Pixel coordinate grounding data
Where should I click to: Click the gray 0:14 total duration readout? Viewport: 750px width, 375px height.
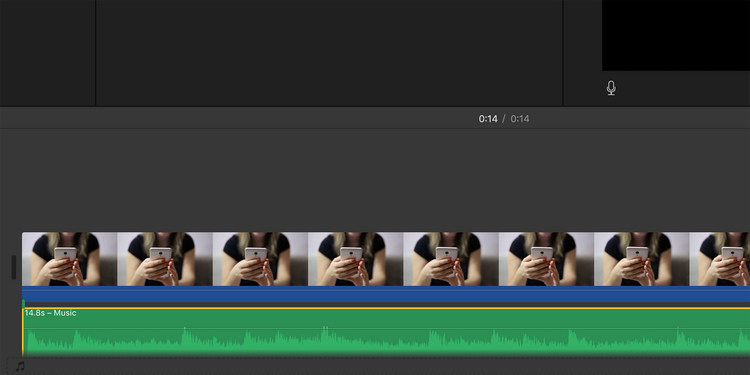[x=519, y=119]
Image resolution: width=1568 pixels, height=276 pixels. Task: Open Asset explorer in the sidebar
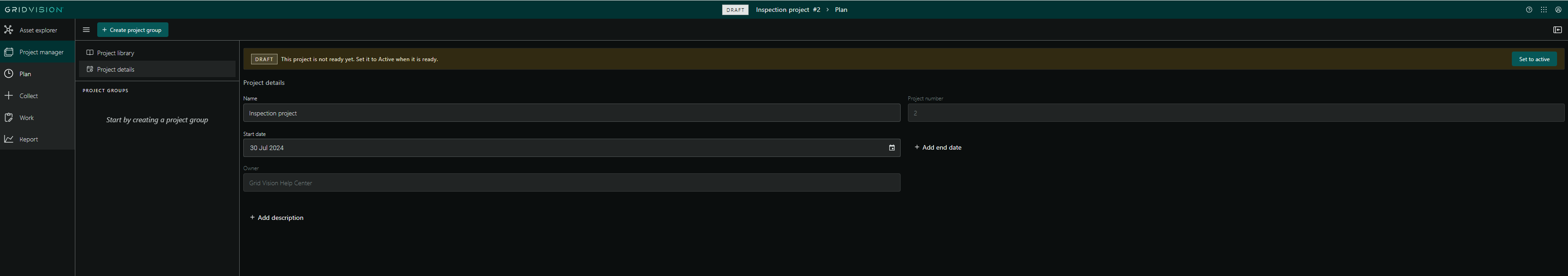coord(38,30)
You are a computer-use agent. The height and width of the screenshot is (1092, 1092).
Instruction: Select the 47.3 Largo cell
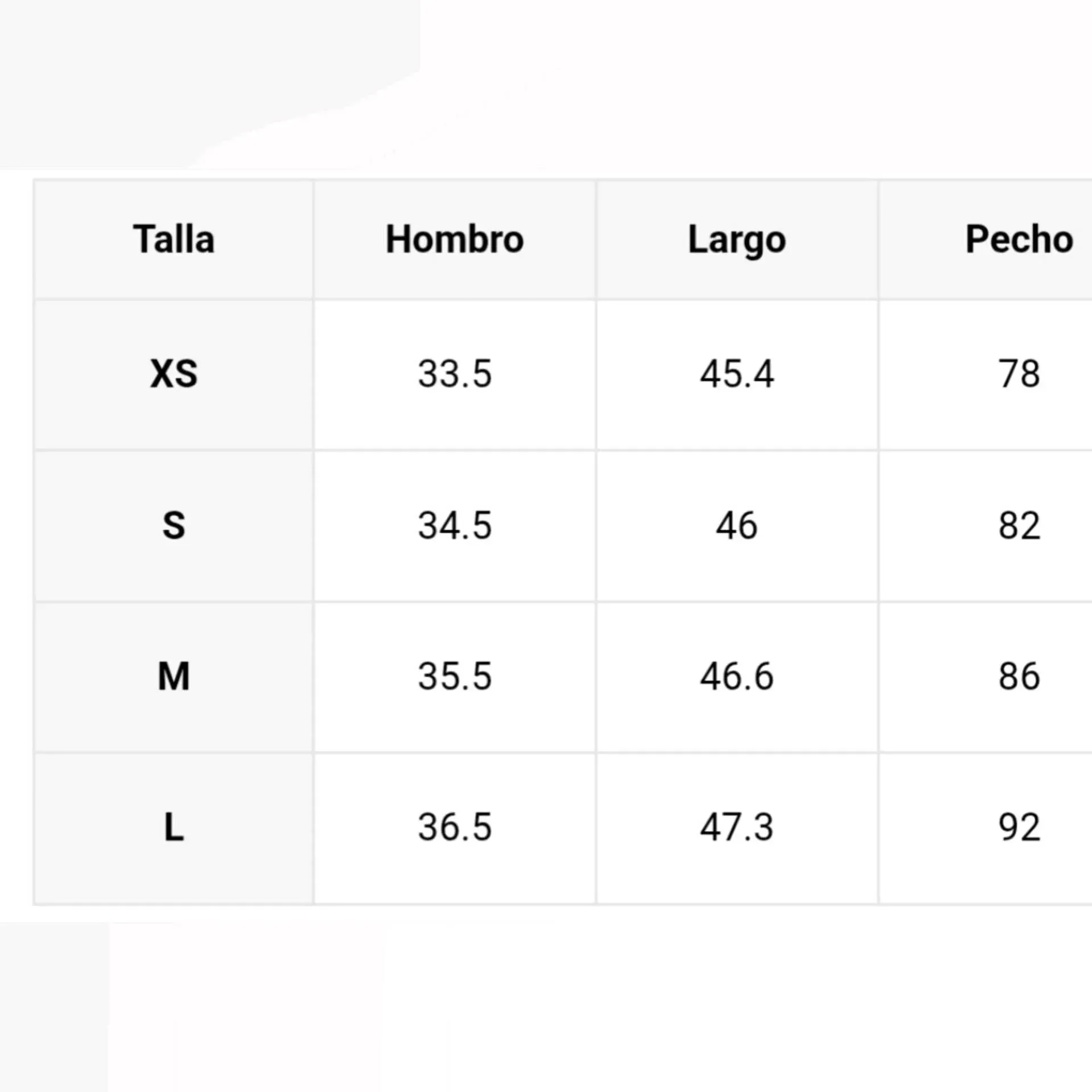pos(737,827)
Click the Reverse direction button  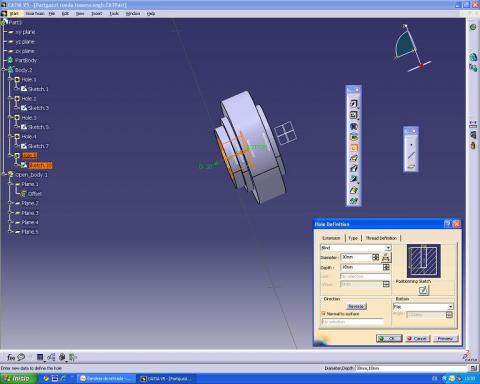click(356, 306)
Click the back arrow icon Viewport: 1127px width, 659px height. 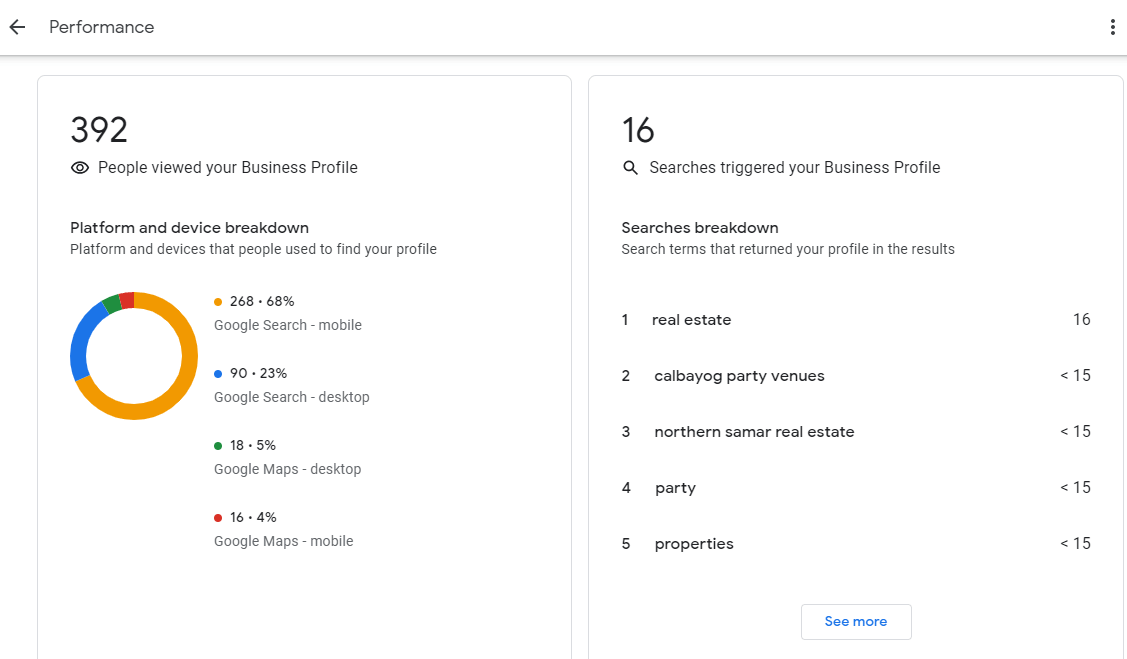17,27
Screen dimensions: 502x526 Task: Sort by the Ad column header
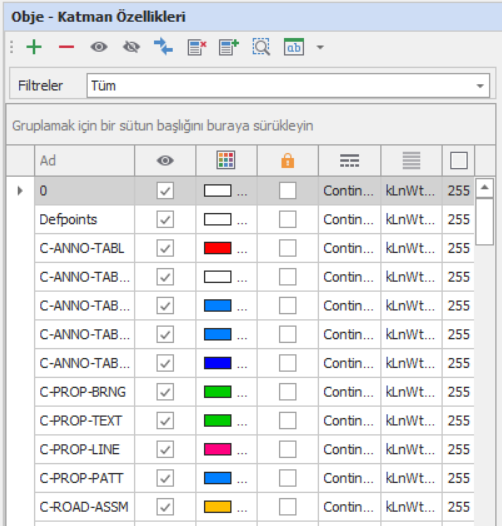point(85,160)
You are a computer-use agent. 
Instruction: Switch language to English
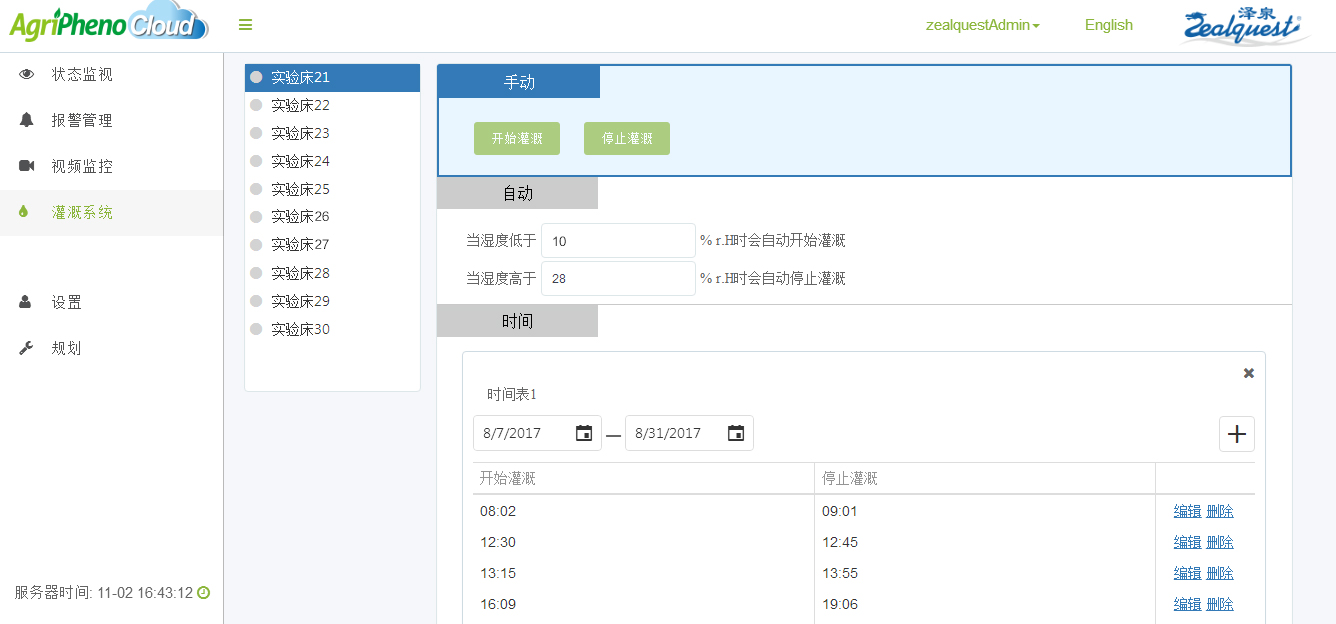coord(1108,25)
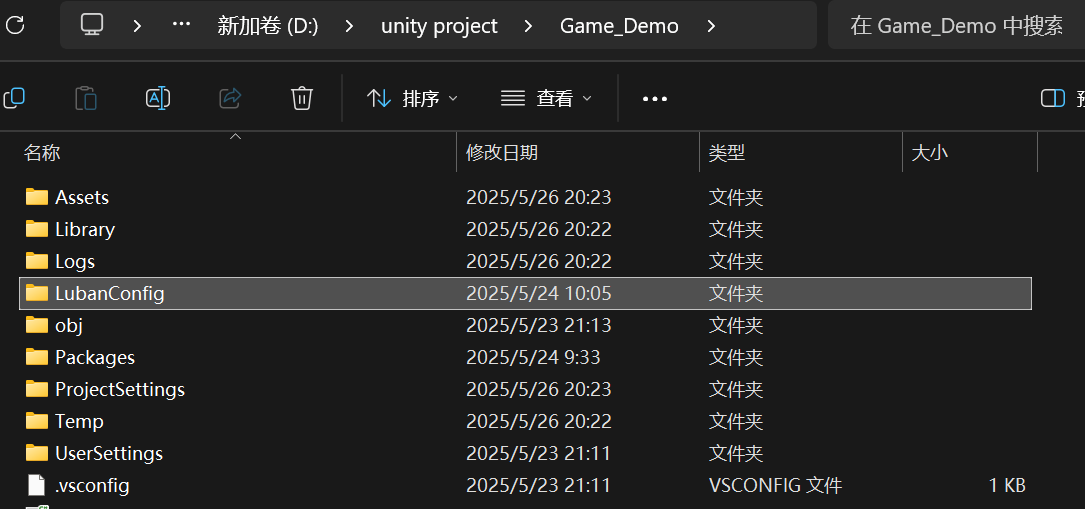Open the three-dots more options menu

[x=654, y=98]
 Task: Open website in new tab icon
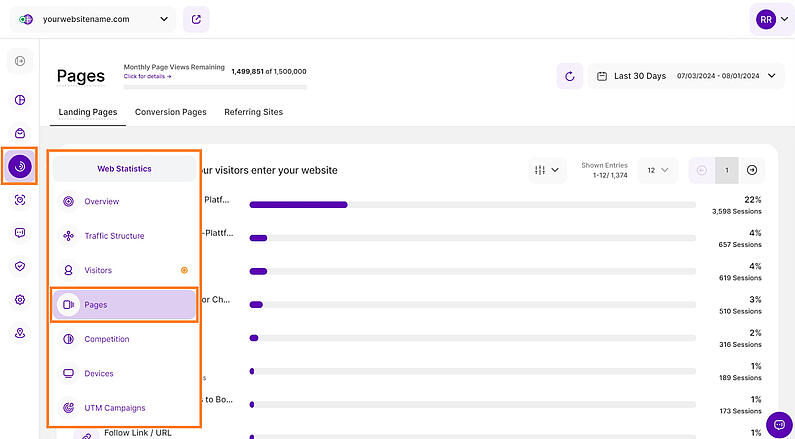[196, 19]
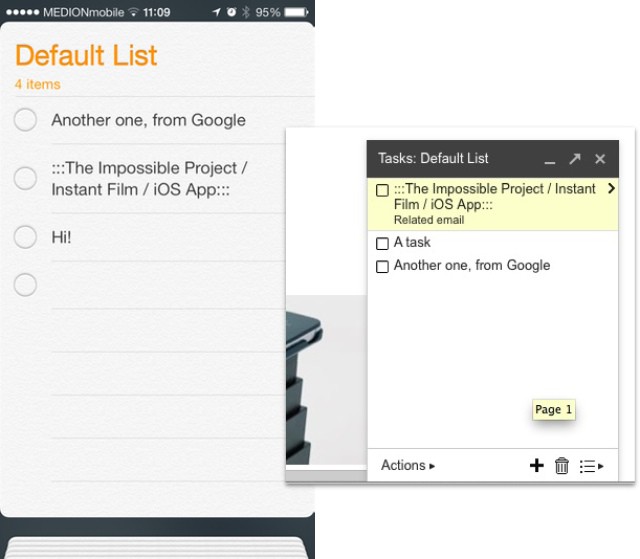Check the Impossible Project task checkbox

pyautogui.click(x=382, y=190)
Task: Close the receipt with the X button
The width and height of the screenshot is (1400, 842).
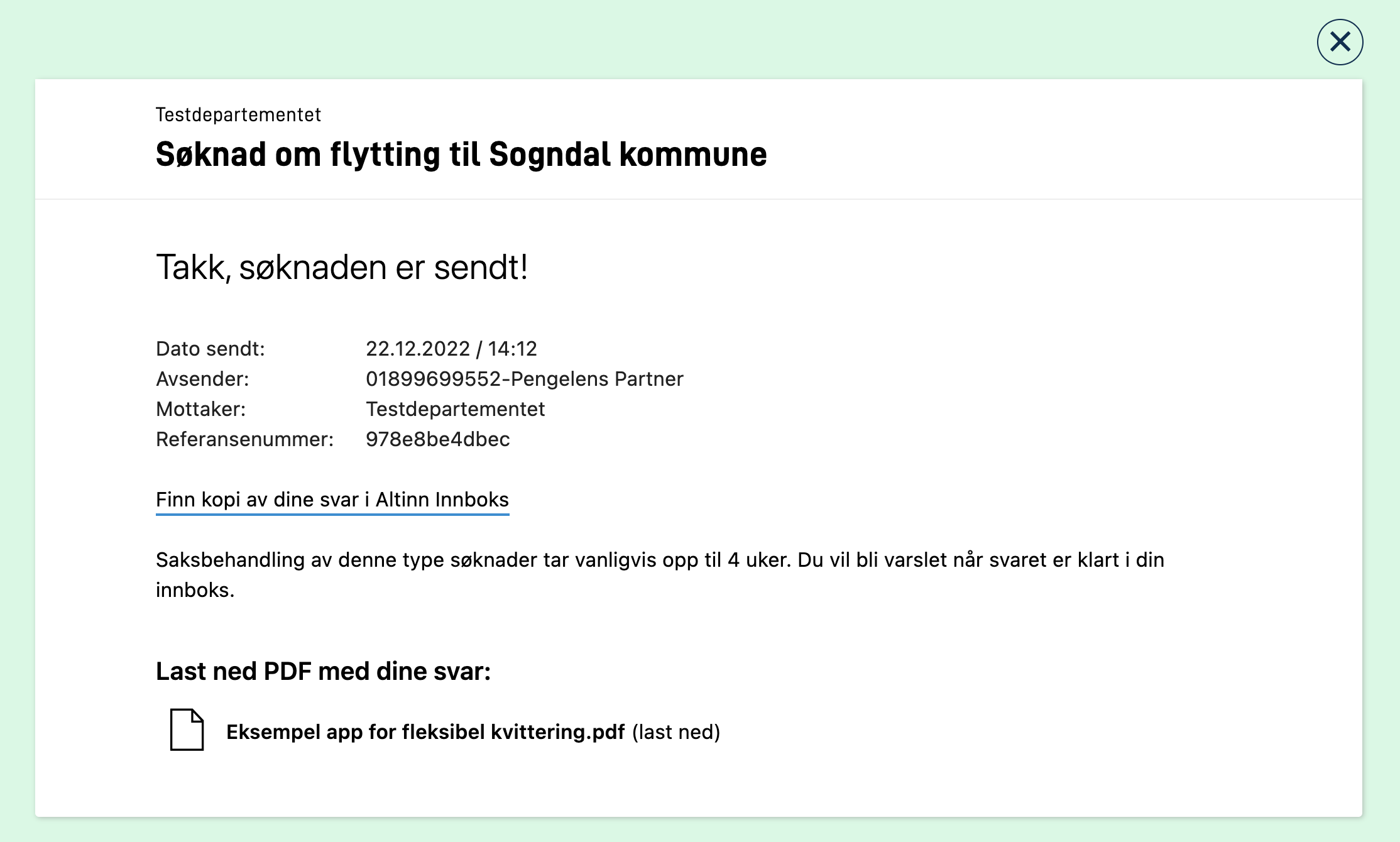Action: [1340, 42]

● YOUR OBJECTIVE
Every line above holding the string "agent" should be listed.

● EXERCISE RESULT
You are a computer-use agent. The height and width of the screenshot is (1092, 1092).
You are a computer-use agent. 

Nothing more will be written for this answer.